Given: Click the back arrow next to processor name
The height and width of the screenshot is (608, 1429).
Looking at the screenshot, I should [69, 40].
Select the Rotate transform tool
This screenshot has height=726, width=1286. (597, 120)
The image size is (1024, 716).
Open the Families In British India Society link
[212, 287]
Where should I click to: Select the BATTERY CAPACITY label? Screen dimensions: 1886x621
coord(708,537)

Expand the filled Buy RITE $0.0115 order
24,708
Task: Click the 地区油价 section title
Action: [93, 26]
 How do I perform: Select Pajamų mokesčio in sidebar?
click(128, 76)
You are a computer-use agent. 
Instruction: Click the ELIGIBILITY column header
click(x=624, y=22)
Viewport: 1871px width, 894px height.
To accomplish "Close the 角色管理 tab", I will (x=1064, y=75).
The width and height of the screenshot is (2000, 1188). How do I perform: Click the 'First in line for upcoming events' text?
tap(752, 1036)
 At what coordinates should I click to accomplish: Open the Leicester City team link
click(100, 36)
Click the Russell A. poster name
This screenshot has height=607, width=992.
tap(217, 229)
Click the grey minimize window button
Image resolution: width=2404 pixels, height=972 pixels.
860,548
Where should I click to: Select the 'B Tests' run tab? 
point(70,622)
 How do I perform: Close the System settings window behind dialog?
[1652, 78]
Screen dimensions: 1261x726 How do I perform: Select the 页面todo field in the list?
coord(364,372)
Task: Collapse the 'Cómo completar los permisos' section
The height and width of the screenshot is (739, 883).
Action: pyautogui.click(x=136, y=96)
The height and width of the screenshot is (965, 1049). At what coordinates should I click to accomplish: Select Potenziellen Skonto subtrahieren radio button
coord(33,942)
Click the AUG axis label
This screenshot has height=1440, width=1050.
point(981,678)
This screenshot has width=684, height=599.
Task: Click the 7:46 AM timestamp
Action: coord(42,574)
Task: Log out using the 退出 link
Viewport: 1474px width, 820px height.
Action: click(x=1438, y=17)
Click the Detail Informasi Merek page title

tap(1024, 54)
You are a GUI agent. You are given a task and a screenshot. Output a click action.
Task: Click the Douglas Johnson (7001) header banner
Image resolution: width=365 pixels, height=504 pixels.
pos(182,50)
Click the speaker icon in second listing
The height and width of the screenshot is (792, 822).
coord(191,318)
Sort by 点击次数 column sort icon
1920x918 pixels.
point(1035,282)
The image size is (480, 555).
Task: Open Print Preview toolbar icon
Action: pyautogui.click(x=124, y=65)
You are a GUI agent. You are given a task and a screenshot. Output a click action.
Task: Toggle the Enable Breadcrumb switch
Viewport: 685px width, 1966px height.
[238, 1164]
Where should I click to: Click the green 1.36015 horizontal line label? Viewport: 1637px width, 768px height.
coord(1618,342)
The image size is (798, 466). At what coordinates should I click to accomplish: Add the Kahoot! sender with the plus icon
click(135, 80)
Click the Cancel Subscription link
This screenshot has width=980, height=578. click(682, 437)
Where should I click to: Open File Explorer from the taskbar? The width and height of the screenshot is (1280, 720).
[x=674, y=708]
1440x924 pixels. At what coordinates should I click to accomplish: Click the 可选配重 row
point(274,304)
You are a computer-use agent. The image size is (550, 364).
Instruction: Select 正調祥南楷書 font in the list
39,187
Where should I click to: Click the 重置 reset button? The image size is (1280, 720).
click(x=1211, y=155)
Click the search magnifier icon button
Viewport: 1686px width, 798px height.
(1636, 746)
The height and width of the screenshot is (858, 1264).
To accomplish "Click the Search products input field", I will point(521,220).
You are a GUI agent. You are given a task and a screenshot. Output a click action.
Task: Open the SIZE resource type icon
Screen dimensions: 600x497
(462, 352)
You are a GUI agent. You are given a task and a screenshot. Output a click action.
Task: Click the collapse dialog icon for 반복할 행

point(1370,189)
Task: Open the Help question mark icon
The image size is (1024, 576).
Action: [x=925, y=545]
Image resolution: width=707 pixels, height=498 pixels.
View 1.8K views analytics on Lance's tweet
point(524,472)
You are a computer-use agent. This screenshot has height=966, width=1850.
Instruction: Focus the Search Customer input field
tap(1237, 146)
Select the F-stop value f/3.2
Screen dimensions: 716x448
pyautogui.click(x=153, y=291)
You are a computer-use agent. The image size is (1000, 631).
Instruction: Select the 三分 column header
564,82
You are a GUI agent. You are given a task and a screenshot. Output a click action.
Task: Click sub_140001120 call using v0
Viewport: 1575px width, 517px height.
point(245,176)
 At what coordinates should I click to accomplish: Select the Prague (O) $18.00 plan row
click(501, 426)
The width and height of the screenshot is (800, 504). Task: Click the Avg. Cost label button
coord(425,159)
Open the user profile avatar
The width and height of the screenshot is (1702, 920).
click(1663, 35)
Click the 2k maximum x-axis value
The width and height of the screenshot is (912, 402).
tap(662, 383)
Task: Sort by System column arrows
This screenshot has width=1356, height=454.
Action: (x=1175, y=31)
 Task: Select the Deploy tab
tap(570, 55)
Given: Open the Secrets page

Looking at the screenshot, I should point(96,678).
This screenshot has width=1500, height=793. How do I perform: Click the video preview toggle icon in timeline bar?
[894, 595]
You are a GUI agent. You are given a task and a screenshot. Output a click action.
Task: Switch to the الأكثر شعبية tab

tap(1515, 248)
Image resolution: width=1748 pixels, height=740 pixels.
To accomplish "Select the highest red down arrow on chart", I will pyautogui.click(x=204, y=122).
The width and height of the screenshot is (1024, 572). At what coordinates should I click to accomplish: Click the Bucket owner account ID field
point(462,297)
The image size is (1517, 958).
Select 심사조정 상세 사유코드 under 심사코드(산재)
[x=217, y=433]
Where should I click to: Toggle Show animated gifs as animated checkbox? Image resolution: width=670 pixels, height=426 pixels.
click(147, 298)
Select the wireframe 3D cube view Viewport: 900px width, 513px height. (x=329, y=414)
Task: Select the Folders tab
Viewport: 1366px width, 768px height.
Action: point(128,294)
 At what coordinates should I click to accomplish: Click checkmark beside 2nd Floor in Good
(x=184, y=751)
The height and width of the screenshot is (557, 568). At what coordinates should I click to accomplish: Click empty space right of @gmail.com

^^^^^^^^^^^^^^^^

> [Instructions for the task]
Provide an exact copy of all the material.

> [Answer to this task]
Given: Click the back arrow next to processor name
The height and width of the screenshot is (608, 1429).
Looking at the screenshot, I should [69, 40].
Select the Rotate transform tool
This screenshot has height=726, width=1286. (597, 120)
The image size is (1024, 716).
Open the Families In British India Society link
[212, 287]
Where should I click to: Select the BATTERY CAPACITY label? Screen dimensions: 1886x621
coord(708,537)

Expand the filled Buy RITE $0.0115 order
24,708
Task: Click the 地区油价 section title
Action: [93, 26]
 How do I perform: Select Pajamų mokesčio in sidebar?
click(128, 76)
You are a computer-use agent. 
Instruction: Click the ELIGIBILITY column header
click(x=624, y=22)
Viewport: 1871px width, 894px height.
To accomplish "Close the 角色管理 tab", I will (x=1064, y=75).
The width and height of the screenshot is (2000, 1188). How do I perform: Click the 'First in line for upcoming events' text?
tap(752, 1036)
 At what coordinates should I click to accomplish: Open the Leicester City team link
click(100, 36)
Click the Russell A. poster name
This screenshot has height=607, width=992.
tap(217, 229)
Click the grey minimize window button
Image resolution: width=2404 pixels, height=972 pixels.
860,548
Where should I click to: Select the 'B Tests' run tab? 
point(70,622)
 How do I perform: Close the System settings window behind dialog?
[1652, 78]
Screen dimensions: 1261x726 How do I perform: Select the 页面todo field in the list?
coord(364,372)
Task: Collapse the 'Cómo completar los permisos' section
The height and width of the screenshot is (739, 883).
Action: pyautogui.click(x=136, y=96)
The height and width of the screenshot is (965, 1049). At what coordinates should I click to accomplish: Select Potenziellen Skonto subtrahieren radio button
coord(33,942)
Click the AUG axis label
This screenshot has height=1440, width=1050.
point(981,678)
This screenshot has width=684, height=599.
Task: Click the 7:46 AM timestamp
Action: coord(42,574)
Task: Log out using the 退出 link
Viewport: 1474px width, 820px height.
Action: click(x=1438, y=17)
Click the Detail Informasi Merek page title

tap(1024, 54)
You are a GUI agent. You are given a task and a screenshot. Output a click action.
Task: Click the Douglas Johnson (7001) header banner
Image resolution: width=365 pixels, height=504 pixels.
pos(182,50)
Click the speaker icon in second listing
The height and width of the screenshot is (792, 822).
coord(191,318)
Sort by 点击次数 column sort icon
1920x918 pixels.
point(1035,282)
The image size is (480, 555).
Task: Open Print Preview toolbar icon
Action: pyautogui.click(x=124, y=65)
You are a GUI agent. You are given a task and a screenshot. Output a click action.
Task: Toggle the Enable Breadcrumb switch
Viewport: 685px width, 1966px height.
[238, 1164]
Where should I click to: Click the green 1.36015 horizontal line label? Viewport: 1637px width, 768px height.
coord(1618,342)
The image size is (798, 466). At what coordinates should I click to accomplish: Add the Kahoot! sender with the plus icon
click(135, 80)
Click the Cancel Subscription link
This screenshot has width=980, height=578. click(682, 437)
Where should I click to: Open File Explorer from the taskbar? The width and height of the screenshot is (1280, 720).
[x=674, y=708]
1440x924 pixels. At what coordinates should I click to accomplish: Click the 可选配重 row
point(274,304)
You are a computer-use agent. The image size is (550, 364).
Instruction: Select 正調祥南楷書 font in the list
39,187
Where should I click to: Click the 重置 reset button? The image size is (1280, 720).
click(x=1211, y=155)
Click the search magnifier icon button
Viewport: 1686px width, 798px height.
(1636, 746)
The height and width of the screenshot is (858, 1264).
To accomplish "Click the Search products input field", I will point(521,220).
You are a GUI agent. You are given a task and a screenshot. Output a click action.
Task: Open the SIZE resource type icon
Screen dimensions: 600x497
(462, 352)
You are a GUI agent. You are given a task and a screenshot. Output a click action.
Task: Click the collapse dialog icon for 반복할 행

point(1370,189)
Task: Open the Help question mark icon
The image size is (1024, 576).
Action: [x=925, y=545]
Image resolution: width=707 pixels, height=498 pixels.
View 1.8K views analytics on Lance's tweet
point(524,472)
You are a computer-use agent. This screenshot has height=966, width=1850.
Instruction: Focus the Search Customer input field
tap(1237, 146)
Select the F-stop value f/3.2
Screen dimensions: 716x448
pyautogui.click(x=153, y=291)
You are a computer-use agent. The image size is (1000, 631).
Instruction: Select the 三分 column header
564,82
You are a GUI agent. You are given a task and a screenshot. Output a click action.
Task: Click sub_140001120 call using v0
Viewport: 1575px width, 517px height.
point(245,176)
 At what coordinates should I click to accomplish: Select the Prague (O) $18.00 plan row
click(501, 426)
The width and height of the screenshot is (800, 504). Task: Click the Avg. Cost label button
coord(425,159)
Open the user profile avatar
The width and height of the screenshot is (1702, 920).
click(1663, 35)
Click the 2k maximum x-axis value
The width and height of the screenshot is (912, 402).
tap(662, 383)
Task: Sort by System column arrows
This screenshot has width=1356, height=454.
Action: (x=1175, y=31)
 Task: Select the Deploy tab
tap(570, 55)
Given: Open the Secrets page

Looking at the screenshot, I should point(96,678).
This screenshot has width=1500, height=793. How do I perform: Click the video preview toggle icon in timeline bar?
[894, 595]
You are a GUI agent. You are given a task and a screenshot. Output a click action.
Task: Switch to the الأكثر شعبية tab

tap(1515, 248)
Image resolution: width=1748 pixels, height=740 pixels.
To accomplish "Select the highest red down arrow on chart", I will pyautogui.click(x=204, y=122).
The width and height of the screenshot is (1024, 572). At what coordinates should I click to accomplish: Click the Bucket owner account ID field
point(462,297)
The image size is (1517, 958).
Select 심사조정 상세 사유코드 under 심사코드(산재)
[x=217, y=433]
Where should I click to: Toggle Show animated gifs as animated checkbox? Image resolution: width=670 pixels, height=426 pixels.
click(147, 298)
Select the wireframe 3D cube view Viewport: 900px width, 513px height. (x=329, y=414)
Task: Select the Folders tab
Viewport: 1366px width, 768px height.
Action: point(128,294)
 At what coordinates should I click to accomplish: Click checkmark beside 2nd Floor in Good
(x=184, y=751)
The height and width of the screenshot is (557, 568). At what coordinates should I click to accomplish: Click empty space right of @gmail.com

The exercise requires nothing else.